A way for an actor to create an instant physical characterization is to give your character an LC different from your own real one. My own LC, for instance, is the back of my knees. If I shift it to my arm pits, I become Stanley Kowalski. For that Hessian colonel, I put my LC on the end of my chin, which pulled my body up and my head a little forward. (I literally “led with my chin.”) You can imagine, say, an Inspector Hound with an LC on the tip of his nose: he would almost literally sniff out the truth. You can find a center that will make you limp or walk with some other impairment or one that makes you move like John Wayne; it will be different for each person. There are other ways, of course, to create a physical characterization, but developing an LC does it almost instantly and makes all your movements and gestures organic, coordinated, and harmonized with each other--all of one piece, as it were.

The LC is one of the most practical applications in Aaron Frankel’s homework system because it can be used immediately to transform an actor’s physicality. (Though Aaron derived the idea of the Leading Center from Delsarte’s theories and some of Michael Chekhov’s ideas, I’m not aware of anyone else who’s applies the concept this way. At least I’ve never come across any published description of Leading Center in this context.) In class, the teacher should guide the students to find their own centers by observation and trial and error. (You can do this alone by carefully noting which part of your body seems to be the generation point of your walk and other large movements such as sitting, bending, and so on.) To test this discovery in class, the students will use trial and error to move the center around until the one that most closely resembles their own natural movements is determined. Once the actors know their real centers, choosing ones that are different will instantly change all their physical movements and gestures. In some instances, choosing an LC that contradicts the character’s obvious traits can create a dramatic performance: Ophelia, for instance, can be seen as a “gut” person (her wantonness during her madness reveals her “gut”-ness) trying to behave as a “heart” person and is eventually destroyed because of the conflict. You can see, I think, that an actress who successfully develops this as part of her character work would make the audience feel, without knowing exactly why, that . . . She’s up to something.

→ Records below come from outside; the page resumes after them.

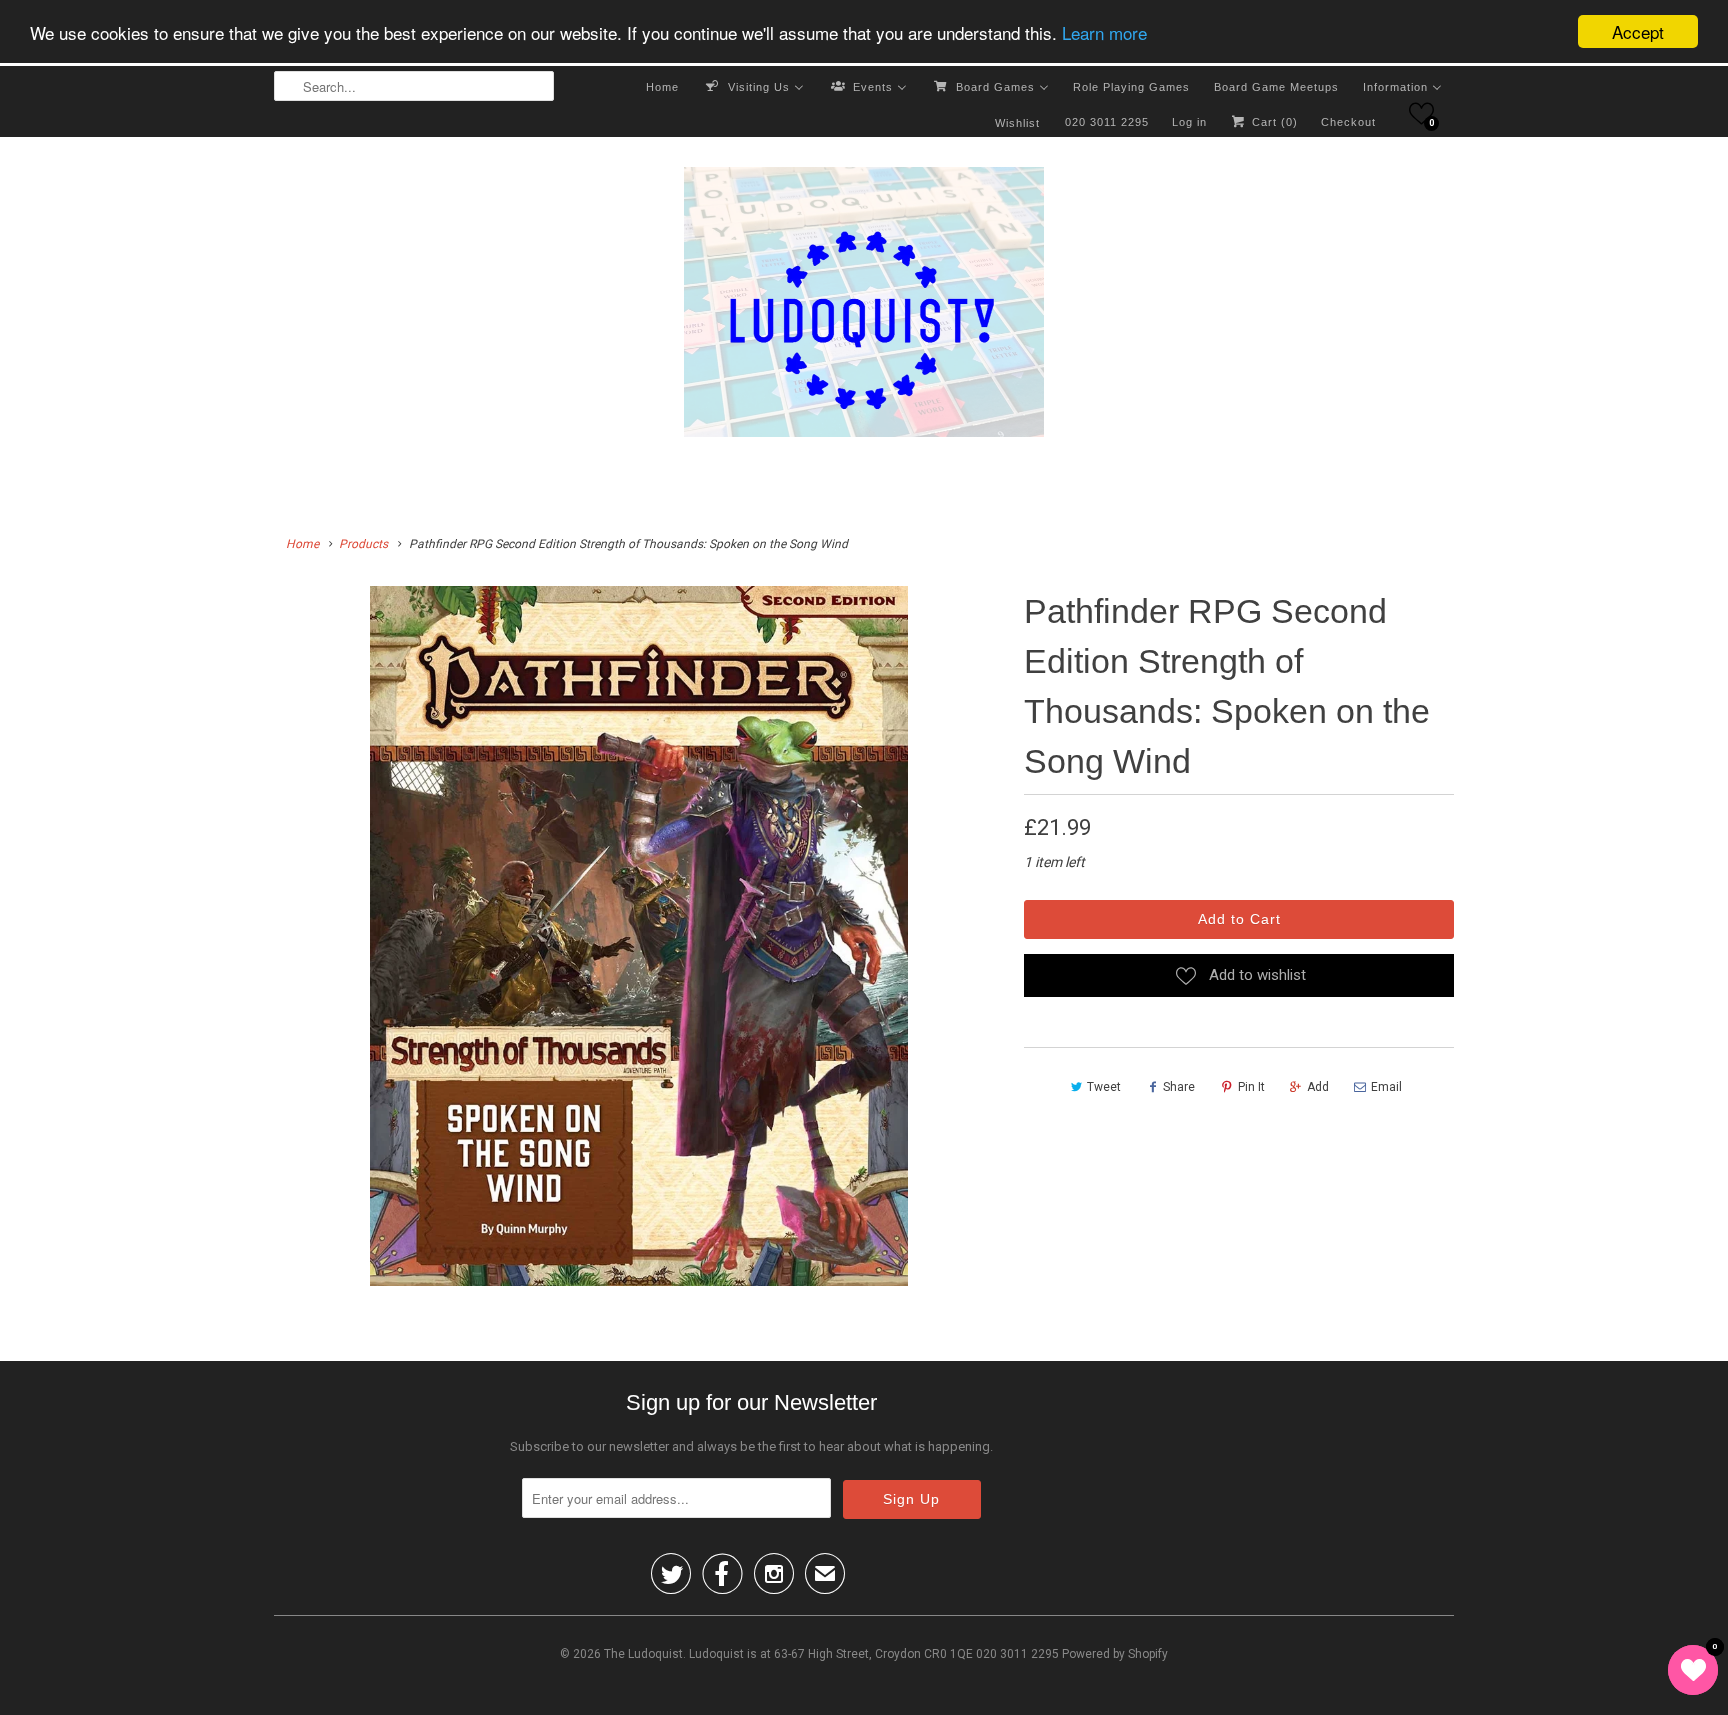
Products (363, 544)
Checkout (1348, 122)
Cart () (1273, 122)
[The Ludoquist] (864, 306)
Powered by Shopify (1115, 1654)
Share (1179, 1087)
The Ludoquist (643, 1654)
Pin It (1251, 1087)
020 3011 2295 (1107, 122)
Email (1386, 1087)
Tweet (1104, 1087)
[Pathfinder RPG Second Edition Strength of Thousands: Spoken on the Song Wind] (639, 936)
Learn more (1104, 32)
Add (1318, 1087)
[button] (1421, 113)
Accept (1638, 31)
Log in (1189, 122)
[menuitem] (662, 86)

A note of caution: I’ve found both of these techniques useful and very valuable, especially in rehearsal when I was still developing the character. Like any new technique, you need to give it a try before accepting or rejecting it. To appraise it effectively, you must commit to it fully when trying it out. The point for both, however, is that they are practical techniques and must be tried and discarded as the work on the role progresses. Aaron’s class was ostensibly for preparing for the very first rehearsal, so it’s all about doing work at home before you meet your castmates and director in a working environment. After that, decisions you make alone should be tested in rehearsal and only retained if they work the way you need them to. Slavishly sticking with a choice made on your own at the start of rehearsals is seldom a productive tactic. Neither the PG nor the Leading Center should be considered permanent and immutable.